In a similar vein, Kazakhstan has been diversifying its export routes. Just like Turkmenistan’s natural gas pipeline to China, Kazakhstan has an oil pipeline that carries about 20 million metric tons of oil to Chinese customers. Currently about 20 percent of Kazakhstan’s total oil exports have been passing through non-Russian networks. This is not nearly enough for securing full Kazakhstani economic independence, as the March storm showed. In 2021, Kazakhstan exported 1.418 million barrels of oil per day; and after the storm damage, the government acknowledged that its annual oil output will fall by about 1.8 million tons. Moreover, Russian Deputy Energy Minister Pavel Sorokin estimates a decline of 1 million barrels of oil from the CPC network

Alternatives for Kazakhstan Following the Storm Damage

Despite the problems posed by the unreliable Russian oil transportation networks, Kazakhstan has alternatives for its oil production and exports. Here, it is imperative to note the distinction between transporting oil and natural gas. While transportation of natural gas is fundamentally limited to pipelines – Kazakhstan’s landlocked status rules out LNG – transportation of oil is relatively easier, including railway, sea, and pipeline transportation. On top of that, since its independence, Kazakhstan has been wise to diversify its energy export routes. China is already a large consumer of Kazakhstani crude oil, and we should expect the Kazakhstani exports eastward to increase in the coming months while Russia works on fixing the storm damage in their old oil export terminal. The future outlook could bring more Kazakhstani resources for China’s continually increasing consumption. Kazakhstan also exports minimal amounts through the Baku-Tbilisi-Ceyhan (BTC) Pipeline and there are reports that it has been talking to the Azerbaijanis about increasing use of this route; costs and the availability of tankers and barges on the Caspian may prove to be constraints, however. Regardless, the country – like others in Central Asia – needs to keep looking for further diversification of its export routes.

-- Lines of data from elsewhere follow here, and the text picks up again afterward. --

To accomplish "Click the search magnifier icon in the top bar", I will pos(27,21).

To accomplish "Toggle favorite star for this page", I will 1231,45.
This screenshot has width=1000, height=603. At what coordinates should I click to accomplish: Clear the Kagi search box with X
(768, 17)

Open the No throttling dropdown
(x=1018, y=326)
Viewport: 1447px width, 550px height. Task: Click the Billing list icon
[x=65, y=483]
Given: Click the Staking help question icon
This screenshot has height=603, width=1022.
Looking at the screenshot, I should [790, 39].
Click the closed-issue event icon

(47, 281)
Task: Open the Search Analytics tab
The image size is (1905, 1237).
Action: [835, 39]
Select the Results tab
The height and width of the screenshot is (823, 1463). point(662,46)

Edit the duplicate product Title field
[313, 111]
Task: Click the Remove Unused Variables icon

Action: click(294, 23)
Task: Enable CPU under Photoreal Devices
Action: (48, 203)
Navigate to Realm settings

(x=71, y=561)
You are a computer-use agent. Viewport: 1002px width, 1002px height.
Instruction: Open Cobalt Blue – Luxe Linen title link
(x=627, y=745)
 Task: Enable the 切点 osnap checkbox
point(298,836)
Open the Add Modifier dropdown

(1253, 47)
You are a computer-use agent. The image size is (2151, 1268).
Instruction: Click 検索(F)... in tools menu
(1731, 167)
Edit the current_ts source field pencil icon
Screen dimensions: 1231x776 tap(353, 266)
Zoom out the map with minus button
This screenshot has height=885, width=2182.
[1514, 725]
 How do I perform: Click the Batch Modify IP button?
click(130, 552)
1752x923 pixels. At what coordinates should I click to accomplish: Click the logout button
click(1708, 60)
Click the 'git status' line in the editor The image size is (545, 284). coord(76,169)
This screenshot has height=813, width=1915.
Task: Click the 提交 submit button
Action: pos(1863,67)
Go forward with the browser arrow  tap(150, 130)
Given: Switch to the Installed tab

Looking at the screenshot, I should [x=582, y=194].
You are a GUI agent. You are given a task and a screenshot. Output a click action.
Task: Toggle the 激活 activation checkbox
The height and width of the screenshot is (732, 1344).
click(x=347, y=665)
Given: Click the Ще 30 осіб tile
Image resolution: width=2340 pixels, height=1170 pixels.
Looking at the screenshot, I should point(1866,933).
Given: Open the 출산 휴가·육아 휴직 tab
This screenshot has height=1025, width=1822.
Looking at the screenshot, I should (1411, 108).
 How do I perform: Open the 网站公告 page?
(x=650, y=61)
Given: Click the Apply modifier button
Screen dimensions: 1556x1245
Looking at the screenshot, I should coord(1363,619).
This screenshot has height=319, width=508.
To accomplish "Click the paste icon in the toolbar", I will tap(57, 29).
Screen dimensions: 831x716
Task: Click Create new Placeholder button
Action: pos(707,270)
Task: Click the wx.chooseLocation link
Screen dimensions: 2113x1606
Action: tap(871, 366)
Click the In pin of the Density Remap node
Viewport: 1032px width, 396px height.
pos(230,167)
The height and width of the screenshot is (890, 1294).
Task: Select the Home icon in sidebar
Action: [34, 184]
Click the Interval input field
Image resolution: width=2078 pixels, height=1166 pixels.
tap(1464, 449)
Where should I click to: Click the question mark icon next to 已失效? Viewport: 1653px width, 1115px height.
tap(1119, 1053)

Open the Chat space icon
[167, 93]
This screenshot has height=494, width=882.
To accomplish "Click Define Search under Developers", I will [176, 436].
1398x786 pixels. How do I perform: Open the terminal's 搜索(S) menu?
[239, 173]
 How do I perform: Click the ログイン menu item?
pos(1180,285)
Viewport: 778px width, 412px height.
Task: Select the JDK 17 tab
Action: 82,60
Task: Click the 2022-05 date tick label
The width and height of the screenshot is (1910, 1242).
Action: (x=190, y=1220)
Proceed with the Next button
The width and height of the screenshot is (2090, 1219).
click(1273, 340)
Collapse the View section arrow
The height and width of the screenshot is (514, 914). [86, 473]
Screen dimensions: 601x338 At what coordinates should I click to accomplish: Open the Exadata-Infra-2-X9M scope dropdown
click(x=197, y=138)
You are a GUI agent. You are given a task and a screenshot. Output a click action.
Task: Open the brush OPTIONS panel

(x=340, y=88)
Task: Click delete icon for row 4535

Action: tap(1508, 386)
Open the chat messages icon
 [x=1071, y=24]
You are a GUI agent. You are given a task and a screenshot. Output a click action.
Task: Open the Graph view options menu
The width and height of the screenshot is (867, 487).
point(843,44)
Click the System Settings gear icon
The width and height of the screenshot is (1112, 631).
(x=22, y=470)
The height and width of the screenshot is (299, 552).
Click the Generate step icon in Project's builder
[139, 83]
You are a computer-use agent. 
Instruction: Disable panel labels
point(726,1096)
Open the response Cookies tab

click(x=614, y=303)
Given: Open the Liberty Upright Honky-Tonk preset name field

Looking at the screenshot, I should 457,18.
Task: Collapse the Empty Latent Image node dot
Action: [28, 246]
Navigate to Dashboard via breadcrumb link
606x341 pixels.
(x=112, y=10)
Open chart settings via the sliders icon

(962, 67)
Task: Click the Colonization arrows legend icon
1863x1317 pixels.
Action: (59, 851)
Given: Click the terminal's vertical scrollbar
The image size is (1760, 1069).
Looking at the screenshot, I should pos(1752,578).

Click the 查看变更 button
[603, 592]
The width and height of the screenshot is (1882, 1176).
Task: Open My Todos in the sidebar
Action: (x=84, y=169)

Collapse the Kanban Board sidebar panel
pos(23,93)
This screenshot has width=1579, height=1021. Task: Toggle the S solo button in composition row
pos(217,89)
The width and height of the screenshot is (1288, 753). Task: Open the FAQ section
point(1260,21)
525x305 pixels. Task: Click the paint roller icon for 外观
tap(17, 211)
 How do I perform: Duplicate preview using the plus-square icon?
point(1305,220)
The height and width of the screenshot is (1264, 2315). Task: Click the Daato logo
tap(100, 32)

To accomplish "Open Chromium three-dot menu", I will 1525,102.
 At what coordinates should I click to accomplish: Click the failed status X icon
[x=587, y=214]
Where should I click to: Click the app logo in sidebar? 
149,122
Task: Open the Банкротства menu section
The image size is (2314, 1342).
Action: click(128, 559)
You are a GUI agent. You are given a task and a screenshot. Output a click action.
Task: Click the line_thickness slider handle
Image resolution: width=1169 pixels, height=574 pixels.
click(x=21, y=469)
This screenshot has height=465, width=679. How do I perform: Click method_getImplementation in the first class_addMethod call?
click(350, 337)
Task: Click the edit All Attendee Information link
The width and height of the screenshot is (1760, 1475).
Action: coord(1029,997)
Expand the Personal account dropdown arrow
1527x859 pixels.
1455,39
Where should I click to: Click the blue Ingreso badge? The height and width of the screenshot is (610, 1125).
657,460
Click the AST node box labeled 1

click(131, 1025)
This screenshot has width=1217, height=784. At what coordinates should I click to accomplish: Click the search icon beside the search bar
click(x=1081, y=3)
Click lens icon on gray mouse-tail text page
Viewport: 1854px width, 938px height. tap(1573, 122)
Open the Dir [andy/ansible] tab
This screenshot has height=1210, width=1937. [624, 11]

At the same time, now could also be the time to look at utilizing its oil domestically to produce higher value products. In efforts to resolve the problem of export interruption, Kazakhstan can ramp up crude oil consumption in its domestic industry. The country has three major oil refineries – Atyrau, Shymkent, and Pavlodar – and an option to increase its consumption of refined petroleum and by-products to ramp up fertilizer production. Kazakhstan had earlier announced its intention to increase its refining capacity from 17.1 million tons to 17.9 million tons in 2022, and recent developments could invigorate further investment into expanding refineries. These options could decrease the effect of export route bottlenecks while also encouraging Kazakhstan’s further industrialization.

Looking Ahead

It is imperative for not only EU and other European countries, but also for the states in Central Asia and the Caucasus, to diversify their oil and gas supply routes. The Russian invasion of Ukraine has been a wake-up call for various countries. Although Kazakhstan has some immediate options in place for creating alternatives to the Russian route for export, these short-term solutions are not enough. The country should focus on further diversification of oil export routes while also looking at domestic industrialization that can utilize its crude oil, add value, and increase profit margins.